Every day, I rub elbows with people who consider themselves artists or artists in training. People with elbows often splattered with ink, paint, or dust! They usually consider themselves involved in creative production, and certainly view themselves as players in the developing creative economy. Lately, conversations inevitably lead to someone asking, “So, if creative people are necessary in this new economy, where are all the art jobs, and where are all the artists?” Some conversations are optimistic, others imagine stereotypical starving artists waiting to be discovered. All the discussions include some debate about, “what is art?” and “what is an artist?”
It’s pretty well established that old definitions of art have been demolished by multiple voices and experiences. What can be characterized as art, or more precisely old arguments about what is NOT art, have become moot points. The same can be said of the reality of working as an artist in a creative economy. Even though the word “artist,” can still conjure up specific images and ideas of what an artist’s work and workplace looks like, it’s time to free art and artists from the trappings of 19th Century studios with north light! Let’s do a little spring cleaning and throw out those static images of wooden easels, smocks and floppy berets! Get rid of ideas about artists only operating on the fringe! The Colorado Council on the Arts, reports that Colorado is home to the 5th largest group of people in the United States who call themselves artists—think about what that means. We’re in good company!

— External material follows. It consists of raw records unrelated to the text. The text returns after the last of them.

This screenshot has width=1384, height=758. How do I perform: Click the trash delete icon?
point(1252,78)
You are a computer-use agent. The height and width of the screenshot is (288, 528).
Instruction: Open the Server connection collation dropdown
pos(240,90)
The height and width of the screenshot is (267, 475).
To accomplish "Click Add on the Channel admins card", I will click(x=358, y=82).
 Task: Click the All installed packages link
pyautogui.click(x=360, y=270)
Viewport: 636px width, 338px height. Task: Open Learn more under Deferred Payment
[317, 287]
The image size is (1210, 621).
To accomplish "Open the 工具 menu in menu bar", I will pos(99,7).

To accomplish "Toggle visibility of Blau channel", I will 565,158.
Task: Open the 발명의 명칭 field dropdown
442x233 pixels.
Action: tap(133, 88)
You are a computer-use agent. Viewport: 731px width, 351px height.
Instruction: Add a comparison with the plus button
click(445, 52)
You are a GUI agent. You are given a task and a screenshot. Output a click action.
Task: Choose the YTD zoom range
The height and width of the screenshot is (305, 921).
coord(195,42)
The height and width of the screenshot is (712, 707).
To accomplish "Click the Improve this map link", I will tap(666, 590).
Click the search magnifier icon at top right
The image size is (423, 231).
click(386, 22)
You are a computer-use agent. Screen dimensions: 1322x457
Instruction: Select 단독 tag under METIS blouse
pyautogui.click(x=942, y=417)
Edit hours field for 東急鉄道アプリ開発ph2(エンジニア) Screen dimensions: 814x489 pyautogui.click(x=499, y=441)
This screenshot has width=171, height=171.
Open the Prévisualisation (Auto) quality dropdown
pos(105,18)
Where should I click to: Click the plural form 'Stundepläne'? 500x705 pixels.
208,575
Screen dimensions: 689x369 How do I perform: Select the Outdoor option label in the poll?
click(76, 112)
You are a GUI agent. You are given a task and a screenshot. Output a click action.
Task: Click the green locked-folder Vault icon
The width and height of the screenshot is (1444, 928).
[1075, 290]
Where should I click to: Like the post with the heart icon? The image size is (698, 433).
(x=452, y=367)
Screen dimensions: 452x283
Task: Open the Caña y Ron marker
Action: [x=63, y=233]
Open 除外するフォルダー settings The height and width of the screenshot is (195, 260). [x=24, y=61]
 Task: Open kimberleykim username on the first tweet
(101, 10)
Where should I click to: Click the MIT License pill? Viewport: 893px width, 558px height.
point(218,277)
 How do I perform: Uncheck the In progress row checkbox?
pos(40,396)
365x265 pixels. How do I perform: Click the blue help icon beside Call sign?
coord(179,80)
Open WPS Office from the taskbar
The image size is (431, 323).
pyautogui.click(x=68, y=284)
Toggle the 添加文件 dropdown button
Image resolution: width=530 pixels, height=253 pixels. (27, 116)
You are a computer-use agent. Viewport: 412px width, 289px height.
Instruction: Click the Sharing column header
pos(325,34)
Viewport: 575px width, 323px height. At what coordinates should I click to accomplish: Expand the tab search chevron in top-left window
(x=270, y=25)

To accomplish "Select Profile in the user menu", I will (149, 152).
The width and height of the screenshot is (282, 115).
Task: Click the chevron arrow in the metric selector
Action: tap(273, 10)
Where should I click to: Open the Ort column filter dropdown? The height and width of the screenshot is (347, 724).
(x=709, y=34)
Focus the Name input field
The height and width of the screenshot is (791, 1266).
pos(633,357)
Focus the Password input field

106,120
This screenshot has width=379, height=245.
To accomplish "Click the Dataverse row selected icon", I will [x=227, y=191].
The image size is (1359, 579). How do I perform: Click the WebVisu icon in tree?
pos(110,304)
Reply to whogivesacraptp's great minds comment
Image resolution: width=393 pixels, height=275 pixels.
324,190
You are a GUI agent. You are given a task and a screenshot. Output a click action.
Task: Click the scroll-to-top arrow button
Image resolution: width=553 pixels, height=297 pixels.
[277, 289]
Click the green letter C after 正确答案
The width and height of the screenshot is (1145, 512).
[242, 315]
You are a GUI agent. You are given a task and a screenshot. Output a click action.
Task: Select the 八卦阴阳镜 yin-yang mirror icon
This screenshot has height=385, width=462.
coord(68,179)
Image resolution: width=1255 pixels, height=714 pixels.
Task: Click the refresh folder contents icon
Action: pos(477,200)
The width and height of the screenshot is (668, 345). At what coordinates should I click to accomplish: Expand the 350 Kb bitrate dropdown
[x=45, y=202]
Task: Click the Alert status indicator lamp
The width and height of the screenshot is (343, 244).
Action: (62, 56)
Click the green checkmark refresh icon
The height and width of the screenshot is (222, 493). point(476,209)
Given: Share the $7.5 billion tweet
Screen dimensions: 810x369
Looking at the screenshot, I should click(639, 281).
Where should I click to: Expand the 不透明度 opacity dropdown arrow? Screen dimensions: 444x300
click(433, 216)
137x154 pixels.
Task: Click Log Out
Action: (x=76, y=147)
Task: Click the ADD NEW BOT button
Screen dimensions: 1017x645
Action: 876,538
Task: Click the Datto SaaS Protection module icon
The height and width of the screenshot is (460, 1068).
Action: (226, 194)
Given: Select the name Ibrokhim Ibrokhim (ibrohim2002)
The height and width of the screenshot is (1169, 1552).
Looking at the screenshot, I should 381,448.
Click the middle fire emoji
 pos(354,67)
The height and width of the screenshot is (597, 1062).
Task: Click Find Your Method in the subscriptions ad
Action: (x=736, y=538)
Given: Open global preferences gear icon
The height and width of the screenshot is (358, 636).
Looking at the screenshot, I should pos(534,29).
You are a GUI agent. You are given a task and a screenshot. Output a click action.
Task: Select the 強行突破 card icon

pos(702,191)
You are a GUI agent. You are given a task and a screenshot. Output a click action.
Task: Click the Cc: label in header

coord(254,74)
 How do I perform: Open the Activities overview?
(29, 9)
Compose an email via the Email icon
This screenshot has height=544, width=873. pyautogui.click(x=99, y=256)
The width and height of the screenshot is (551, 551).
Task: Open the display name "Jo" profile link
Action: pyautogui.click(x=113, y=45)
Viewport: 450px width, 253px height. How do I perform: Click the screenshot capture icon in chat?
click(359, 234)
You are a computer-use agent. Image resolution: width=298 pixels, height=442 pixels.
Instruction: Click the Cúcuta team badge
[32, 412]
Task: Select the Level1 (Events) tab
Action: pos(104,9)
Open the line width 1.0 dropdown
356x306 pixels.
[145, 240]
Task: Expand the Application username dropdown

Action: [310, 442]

The US Department of Labor also predicts that employment of “artists and related workers,” is expected to grow in the next decade. At the same time, artists are considered important in fueling the creative economy. Tom Borrup, has taught, written, and consulted about community transformation through the arts. He believes the creative economy needs to ground itself in an active community of artists. How will artists find each other? Who gets to define community? How will we know a community of artists when we see one? Will we recognize each other? Will they be wearing berets? (Probably not, unless it’s REALLY cold!) Close your eyes—imagine the word “artist”—what do YOU see?
Actively engaging artists in a creative economy demands effort, not only on the part of artists but also from the community at large. How we collectively think about the roles of artists is important to the mix. Artists cannot be imagined as commodities, or merely funky, hip inhabitants to live in renovated buildings. Creative individuals contribute daily to the life of our city on multiple levels. They eat, shop, raise families, make homes, participate in the upcoming Beet Street events, recycle, and often do it with a little extra flair—or maybe not!
Fortunately for Fort Collins, exciting creatives in Northern Colorado aren’t waiting to be invited to the party! They’re getting together to celebrate and support each other. This week local designers will gather with friends, clients and colleagues to showcase local artists. Every week, local artists put their work on display in the city’s galleries and coffee shops, while theatre companies, museums and centers for the performing artists support emerging local talent. As the weather gets warmer, take a fresh look at the art and artists at work in our community! If you need some inspiration, check out Re:beet eNews for the lowdown on what’s going on in town!